Occasionally even a health nut craves a sweet and non-nutritional confection. Not that I'm a health nut - I seek out as many sweet confections as I do the healthier stuff in my reading. Nothing like a balanced literary diet! With CITY INFERNAL, Edward Lee heads toward the mainstream with this lighter-than-average outing, but keeps plenty of gross-outs handy to mark his way back to the much more extreme subgenre he helped identify - a subgenre characterized by works such as THE BIGHEAD, THE CHOSEN, and DAHMER'S NOT DEAD (with Elizabeth Steffen). While not exactly mainstream, it's a whole lot closer than anything else in this author's canon, and a welcome change.

Twin sisters Cassie and Lissa, rich underage daughters of a high-priced attorney, share the Goth club scene of Washington DC, but Lissa's the one with the reputation - for instance, her way of buying their entrance to the club is to perform sex acts on the bouncer. When Lissa's main squeeze, a sleazy bartender makes a move for straight-arrow Cassie, she finds herself giving in - leading jealous/drugged out/crazy Lissa to kill the jerk and blow her own brains out in front of a horrified Cassie. 

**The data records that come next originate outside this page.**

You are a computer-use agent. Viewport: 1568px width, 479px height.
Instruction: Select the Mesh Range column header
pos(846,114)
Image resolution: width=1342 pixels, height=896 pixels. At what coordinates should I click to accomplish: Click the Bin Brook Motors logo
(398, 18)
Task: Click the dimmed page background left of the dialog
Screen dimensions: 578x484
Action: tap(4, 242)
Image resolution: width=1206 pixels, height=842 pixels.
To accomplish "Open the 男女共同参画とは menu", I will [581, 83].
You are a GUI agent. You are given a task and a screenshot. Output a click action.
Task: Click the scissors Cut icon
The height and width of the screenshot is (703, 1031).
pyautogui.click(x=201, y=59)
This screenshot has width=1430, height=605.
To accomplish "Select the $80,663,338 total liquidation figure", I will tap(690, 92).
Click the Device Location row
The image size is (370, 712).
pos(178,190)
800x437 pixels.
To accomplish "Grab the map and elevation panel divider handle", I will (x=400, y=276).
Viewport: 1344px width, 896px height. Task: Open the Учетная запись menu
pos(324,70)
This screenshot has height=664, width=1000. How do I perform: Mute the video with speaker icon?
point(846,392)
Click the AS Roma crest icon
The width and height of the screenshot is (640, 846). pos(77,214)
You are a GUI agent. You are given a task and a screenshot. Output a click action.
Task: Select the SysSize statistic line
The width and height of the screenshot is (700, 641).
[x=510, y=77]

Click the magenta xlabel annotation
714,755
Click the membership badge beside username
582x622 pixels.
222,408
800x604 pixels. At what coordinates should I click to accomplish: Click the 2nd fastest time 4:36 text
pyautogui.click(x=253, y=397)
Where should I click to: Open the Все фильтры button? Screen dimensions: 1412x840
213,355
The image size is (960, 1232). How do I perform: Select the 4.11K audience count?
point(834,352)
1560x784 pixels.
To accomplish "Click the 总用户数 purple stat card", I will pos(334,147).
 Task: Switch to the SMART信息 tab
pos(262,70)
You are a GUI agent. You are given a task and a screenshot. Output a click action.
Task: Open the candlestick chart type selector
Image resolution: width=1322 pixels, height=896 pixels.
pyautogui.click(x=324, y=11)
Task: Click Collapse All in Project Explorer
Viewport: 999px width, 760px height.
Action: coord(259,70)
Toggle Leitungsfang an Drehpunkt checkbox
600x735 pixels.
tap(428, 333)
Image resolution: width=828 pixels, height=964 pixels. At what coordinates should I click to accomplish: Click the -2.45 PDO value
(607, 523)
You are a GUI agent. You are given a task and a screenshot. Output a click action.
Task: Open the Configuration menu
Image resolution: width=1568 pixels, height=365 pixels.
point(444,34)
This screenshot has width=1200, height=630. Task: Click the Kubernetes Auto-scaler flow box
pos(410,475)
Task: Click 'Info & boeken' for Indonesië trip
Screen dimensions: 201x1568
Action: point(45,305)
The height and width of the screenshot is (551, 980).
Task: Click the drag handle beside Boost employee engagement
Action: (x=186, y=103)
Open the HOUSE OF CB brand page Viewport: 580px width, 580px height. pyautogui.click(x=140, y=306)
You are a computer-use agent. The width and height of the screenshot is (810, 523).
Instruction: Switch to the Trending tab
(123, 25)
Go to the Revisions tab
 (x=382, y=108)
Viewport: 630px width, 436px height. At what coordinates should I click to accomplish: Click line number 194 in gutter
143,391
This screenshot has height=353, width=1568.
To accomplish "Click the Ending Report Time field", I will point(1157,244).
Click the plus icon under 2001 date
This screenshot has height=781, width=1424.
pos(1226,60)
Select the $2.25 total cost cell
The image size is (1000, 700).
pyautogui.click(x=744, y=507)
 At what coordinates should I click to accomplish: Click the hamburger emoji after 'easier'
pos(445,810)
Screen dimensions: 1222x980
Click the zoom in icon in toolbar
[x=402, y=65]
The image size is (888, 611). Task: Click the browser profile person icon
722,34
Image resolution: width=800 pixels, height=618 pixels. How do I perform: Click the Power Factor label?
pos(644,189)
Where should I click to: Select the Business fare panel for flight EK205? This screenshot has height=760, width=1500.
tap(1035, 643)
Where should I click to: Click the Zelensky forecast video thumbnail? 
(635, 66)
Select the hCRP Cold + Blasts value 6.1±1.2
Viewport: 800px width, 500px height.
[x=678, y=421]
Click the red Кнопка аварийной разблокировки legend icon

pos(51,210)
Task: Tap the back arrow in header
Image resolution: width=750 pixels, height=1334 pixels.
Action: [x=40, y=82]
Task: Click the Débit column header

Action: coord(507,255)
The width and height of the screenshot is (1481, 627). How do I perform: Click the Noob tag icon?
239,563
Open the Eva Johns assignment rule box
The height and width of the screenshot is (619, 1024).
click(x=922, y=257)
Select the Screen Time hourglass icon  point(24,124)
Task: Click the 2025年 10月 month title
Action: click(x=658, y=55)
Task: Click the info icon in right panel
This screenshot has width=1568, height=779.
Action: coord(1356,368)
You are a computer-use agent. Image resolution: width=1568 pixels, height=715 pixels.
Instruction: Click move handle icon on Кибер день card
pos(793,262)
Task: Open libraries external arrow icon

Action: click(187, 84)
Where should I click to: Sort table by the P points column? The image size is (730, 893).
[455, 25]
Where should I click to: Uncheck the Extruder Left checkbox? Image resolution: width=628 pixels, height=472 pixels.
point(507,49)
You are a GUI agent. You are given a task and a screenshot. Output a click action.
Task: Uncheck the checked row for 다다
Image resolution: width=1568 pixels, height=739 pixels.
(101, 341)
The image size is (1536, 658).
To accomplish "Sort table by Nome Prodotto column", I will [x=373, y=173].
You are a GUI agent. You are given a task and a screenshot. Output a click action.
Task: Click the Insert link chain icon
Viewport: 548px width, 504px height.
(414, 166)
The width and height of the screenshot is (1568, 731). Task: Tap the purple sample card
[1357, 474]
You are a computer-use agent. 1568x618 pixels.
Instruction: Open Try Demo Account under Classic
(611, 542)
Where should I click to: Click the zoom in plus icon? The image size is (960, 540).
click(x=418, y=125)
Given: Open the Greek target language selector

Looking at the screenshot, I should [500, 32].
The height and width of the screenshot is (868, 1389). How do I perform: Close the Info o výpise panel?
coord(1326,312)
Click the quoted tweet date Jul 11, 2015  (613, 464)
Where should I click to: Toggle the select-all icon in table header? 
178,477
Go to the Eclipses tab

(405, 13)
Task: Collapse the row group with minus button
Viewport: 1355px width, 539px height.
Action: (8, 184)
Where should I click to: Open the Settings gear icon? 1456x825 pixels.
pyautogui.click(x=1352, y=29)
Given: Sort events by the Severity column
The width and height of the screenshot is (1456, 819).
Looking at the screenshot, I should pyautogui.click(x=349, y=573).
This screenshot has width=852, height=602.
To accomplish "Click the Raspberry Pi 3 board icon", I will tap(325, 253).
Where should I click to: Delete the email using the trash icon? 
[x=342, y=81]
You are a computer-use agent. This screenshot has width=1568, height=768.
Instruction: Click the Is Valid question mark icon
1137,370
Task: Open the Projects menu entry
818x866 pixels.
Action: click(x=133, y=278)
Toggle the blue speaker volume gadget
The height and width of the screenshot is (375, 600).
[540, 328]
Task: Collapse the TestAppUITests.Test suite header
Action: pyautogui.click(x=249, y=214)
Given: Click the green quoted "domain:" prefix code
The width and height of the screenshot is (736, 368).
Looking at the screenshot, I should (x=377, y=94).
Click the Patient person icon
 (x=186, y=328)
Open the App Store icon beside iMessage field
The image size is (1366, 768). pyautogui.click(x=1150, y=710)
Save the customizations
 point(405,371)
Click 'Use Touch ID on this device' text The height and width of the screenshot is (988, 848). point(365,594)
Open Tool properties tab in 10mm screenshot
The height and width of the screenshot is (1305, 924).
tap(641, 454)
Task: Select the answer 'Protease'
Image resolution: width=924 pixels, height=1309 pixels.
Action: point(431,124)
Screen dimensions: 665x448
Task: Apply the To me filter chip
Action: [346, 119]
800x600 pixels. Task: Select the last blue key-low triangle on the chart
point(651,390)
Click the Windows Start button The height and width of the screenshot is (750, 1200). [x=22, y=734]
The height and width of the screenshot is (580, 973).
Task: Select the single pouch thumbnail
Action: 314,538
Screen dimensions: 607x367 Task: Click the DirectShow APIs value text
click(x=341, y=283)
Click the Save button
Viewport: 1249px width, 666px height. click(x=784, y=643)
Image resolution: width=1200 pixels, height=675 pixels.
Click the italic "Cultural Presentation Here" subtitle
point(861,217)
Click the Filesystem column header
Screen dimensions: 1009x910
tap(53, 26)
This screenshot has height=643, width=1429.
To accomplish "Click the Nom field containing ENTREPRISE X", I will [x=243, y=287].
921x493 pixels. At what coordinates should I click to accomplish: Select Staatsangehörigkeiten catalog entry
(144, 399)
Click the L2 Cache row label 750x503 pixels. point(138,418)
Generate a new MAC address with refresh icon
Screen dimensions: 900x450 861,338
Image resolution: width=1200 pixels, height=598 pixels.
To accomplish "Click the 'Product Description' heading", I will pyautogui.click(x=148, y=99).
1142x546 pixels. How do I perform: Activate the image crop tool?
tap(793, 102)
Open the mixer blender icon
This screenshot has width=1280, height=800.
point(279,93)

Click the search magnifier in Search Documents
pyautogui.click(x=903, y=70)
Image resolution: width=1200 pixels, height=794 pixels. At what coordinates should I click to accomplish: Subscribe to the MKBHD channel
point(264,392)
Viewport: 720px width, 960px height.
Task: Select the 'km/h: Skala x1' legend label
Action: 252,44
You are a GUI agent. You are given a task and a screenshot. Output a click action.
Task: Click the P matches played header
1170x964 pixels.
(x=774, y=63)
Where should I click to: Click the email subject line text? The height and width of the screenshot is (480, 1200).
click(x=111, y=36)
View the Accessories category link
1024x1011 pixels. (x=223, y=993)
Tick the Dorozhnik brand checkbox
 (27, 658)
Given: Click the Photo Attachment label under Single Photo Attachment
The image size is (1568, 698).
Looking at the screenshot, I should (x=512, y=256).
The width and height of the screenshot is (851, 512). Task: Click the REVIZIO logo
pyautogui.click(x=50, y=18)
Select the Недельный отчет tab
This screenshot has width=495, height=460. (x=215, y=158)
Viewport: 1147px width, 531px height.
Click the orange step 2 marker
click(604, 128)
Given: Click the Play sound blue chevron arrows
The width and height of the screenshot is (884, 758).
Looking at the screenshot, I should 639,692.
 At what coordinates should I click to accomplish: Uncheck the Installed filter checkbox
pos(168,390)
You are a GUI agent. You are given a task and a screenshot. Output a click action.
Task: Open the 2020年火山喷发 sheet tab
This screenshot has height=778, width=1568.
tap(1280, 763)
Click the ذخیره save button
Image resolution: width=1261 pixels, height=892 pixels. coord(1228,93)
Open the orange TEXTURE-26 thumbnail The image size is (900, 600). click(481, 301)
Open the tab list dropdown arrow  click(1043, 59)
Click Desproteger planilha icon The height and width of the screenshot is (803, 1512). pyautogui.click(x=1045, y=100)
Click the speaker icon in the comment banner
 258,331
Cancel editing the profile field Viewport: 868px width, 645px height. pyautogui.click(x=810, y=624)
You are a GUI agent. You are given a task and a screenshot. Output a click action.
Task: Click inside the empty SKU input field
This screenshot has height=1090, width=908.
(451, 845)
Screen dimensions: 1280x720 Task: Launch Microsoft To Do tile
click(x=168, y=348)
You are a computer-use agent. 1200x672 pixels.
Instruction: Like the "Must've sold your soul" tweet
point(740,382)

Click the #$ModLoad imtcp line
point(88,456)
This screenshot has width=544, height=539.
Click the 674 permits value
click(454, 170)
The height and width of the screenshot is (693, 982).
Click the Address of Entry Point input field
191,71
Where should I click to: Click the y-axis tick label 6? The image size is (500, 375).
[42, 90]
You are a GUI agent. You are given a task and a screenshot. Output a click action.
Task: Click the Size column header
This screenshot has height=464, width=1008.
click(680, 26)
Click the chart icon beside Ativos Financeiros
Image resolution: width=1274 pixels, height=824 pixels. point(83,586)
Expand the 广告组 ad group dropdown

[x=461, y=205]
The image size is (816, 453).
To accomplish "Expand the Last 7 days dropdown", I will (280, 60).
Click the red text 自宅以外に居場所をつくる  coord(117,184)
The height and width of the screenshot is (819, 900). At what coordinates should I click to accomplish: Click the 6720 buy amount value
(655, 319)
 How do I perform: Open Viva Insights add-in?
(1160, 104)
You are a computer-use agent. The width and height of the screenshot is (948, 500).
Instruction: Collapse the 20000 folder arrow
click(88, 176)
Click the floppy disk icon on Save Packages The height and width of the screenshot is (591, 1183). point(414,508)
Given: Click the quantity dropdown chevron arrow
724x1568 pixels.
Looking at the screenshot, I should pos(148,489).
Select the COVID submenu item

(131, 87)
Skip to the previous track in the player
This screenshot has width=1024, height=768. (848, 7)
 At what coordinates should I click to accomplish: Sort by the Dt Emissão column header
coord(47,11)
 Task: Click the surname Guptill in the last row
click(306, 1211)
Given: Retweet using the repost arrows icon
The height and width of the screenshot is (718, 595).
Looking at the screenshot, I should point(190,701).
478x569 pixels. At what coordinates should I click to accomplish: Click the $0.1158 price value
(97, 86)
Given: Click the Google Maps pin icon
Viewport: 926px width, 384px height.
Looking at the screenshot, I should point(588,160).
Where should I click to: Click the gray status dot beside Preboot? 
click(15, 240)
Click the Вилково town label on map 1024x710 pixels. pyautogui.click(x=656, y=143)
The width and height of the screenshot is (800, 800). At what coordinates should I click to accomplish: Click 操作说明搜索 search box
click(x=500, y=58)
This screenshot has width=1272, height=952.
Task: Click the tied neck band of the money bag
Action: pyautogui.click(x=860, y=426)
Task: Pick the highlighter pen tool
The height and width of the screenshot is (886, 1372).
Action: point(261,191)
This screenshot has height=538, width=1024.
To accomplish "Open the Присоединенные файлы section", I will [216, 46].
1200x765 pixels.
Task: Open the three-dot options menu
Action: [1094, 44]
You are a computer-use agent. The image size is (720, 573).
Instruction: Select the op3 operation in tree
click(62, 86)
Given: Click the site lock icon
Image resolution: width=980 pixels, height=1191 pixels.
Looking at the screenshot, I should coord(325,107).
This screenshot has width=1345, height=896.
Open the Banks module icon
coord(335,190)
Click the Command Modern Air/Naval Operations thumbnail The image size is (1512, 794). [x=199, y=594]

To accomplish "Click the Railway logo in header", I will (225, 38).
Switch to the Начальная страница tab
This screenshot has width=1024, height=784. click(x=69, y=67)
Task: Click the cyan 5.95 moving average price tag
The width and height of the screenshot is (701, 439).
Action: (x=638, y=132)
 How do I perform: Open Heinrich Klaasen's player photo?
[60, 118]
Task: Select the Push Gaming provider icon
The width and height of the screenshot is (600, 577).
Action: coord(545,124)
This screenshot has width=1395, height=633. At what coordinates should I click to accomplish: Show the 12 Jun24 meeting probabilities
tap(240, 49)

Flashforward a couple bad years, to when Cassie has gotten off the resultant booze and beaten depression (if not the guilt) and her father has opted out of the rat-race and bought an old mansion with a sordid past in the country and they've moved their weird city lifestyles to hicksville. There's something strange with the house, as a friendly-creepy disabled vet warns Cassie.  And when Cassie meets Via, Xeke and Hush, there's no turning back, for they've been living in her new house ... well, not exactly. Before long, they've shown Cassie a whole new world: Hell. They are Ex-residents of Hell's Mephistopolis, a city beyond imagining in size which exists on a separate plane as our world. Lee has some fun holding it up as a dark and twisted mirror on our reality. Grimly humorous or humorously grim, there's plenty of Lee's sense of humor in evidence: witness the catalogue of city buildings and landmarks named after notorious folks and the fact that certain historical personages have made the transfer to Hell without missing a beat - can anyone doubt Heinrich Himmler as Commissioner of Torture? There are more like that - I won't spoil'em for you.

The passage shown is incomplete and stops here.